There might be situations where we have to account for exceptionally long startup and initialization times, such as when containerizing a legacy application. We could technically configure the readiness or the liveness probes to account for this fact, but that would defeat the purpose of these probes. The latter probes are meant to provide quick feedback to Kubernetes on the health and availability of the container. If we configure for long initial delays or periods, then this would counter the desired outcome.
Example: Using startup probe with httpget
We will use one of our previous examples to demonstrate the behaviour of starup probes. We will create a simple pod using the following YAML file:
[root@controller ~]# cat startup-eg-1.yaml apiVersion: v1 kind: Pod metadata: name: startup-probe-httpget namespace: default spec: containers: - name: nginx image: nginx ports: - containerport: 80 startupProbe: httpGet: path: / port: 80 initialDelaySeconds: 10 failureThreshold: 30 periodSeconds: 5
As you can see, the syntax to use startup probe is same as liveness and readiness probe. We just need to change the probe name.
Let us create this pod and check the status:
[root@controller ~]# kubectl create -f startup-eg-1.yaml pod/startup-probe-httpget created [root@controller ~]# kubectl get pods NAME READY STATUS RESTARTS AGE startup-probe-httpget 0/1 Running 0 16s
So our pod with startup probe was created and is in
Running status but is yet not marked as
READY. After waiting for few seconds and now the pod is marked as running:
[root@controller ~]# kubectl get pods
NAME READY STATUS RESTARTS AGE
startup-probe-httpget 1/1 Running 0 3m42s
So the only advantage we get here is that the application will have a maximum of around 3.3 minutes (10 + 30 * 5 = 200s) to finish its startup. To demonstrate this I have created another pod with incorrect port value for the health check with startup probe.
Warning Unhealthy 2m44s (x21 over 4m24s) kubelet Startup probe failed: Get "http://10.36.0.2:8080/": dial tcp 10.36.0.2:8080: connect: connection refused
Here this pod has been marked unhealthy for over 4m24s and yet it has been restarted only once because the probe waited for 3.3 minutes before restarting the container.

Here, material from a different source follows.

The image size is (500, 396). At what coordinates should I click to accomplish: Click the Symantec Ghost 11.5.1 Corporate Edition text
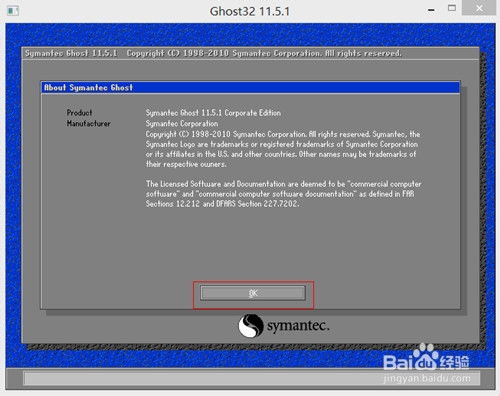click(x=213, y=113)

[root@controller ~]# kubectl get pods
NAME READY STATUS RESTARTS AGE
startup-probe-httpget 1/1 Running 0 8m20s
startup-probe-httpget-fail 0/1 Running 1 4m41s
Let's delete these pods:
[root@controller ~]# kubectl delete pod startup-probe-httpget startup-probe-httpget-fail
pod "startup-probe-httpget" deleted
pod "startup-probe-httpget-fail" deleted
In this tutorial we learned about different types of probes available in Kubernetes which can be used to check the health of Pods and containers. You may choose the type of probe based on your requirement. But liveness probes are not used very frequently unless you expect your application to be stuck in some deadlock scenario. Most preferred method would be readiness probe in most cases while for legacy applications which takes more time to come up, we can use startup probes. The usage syntax for startup probe is exactly same as liveness and readiness probe. You can further use exec, httpget or tcpsocket with any of these probes to perform the health check.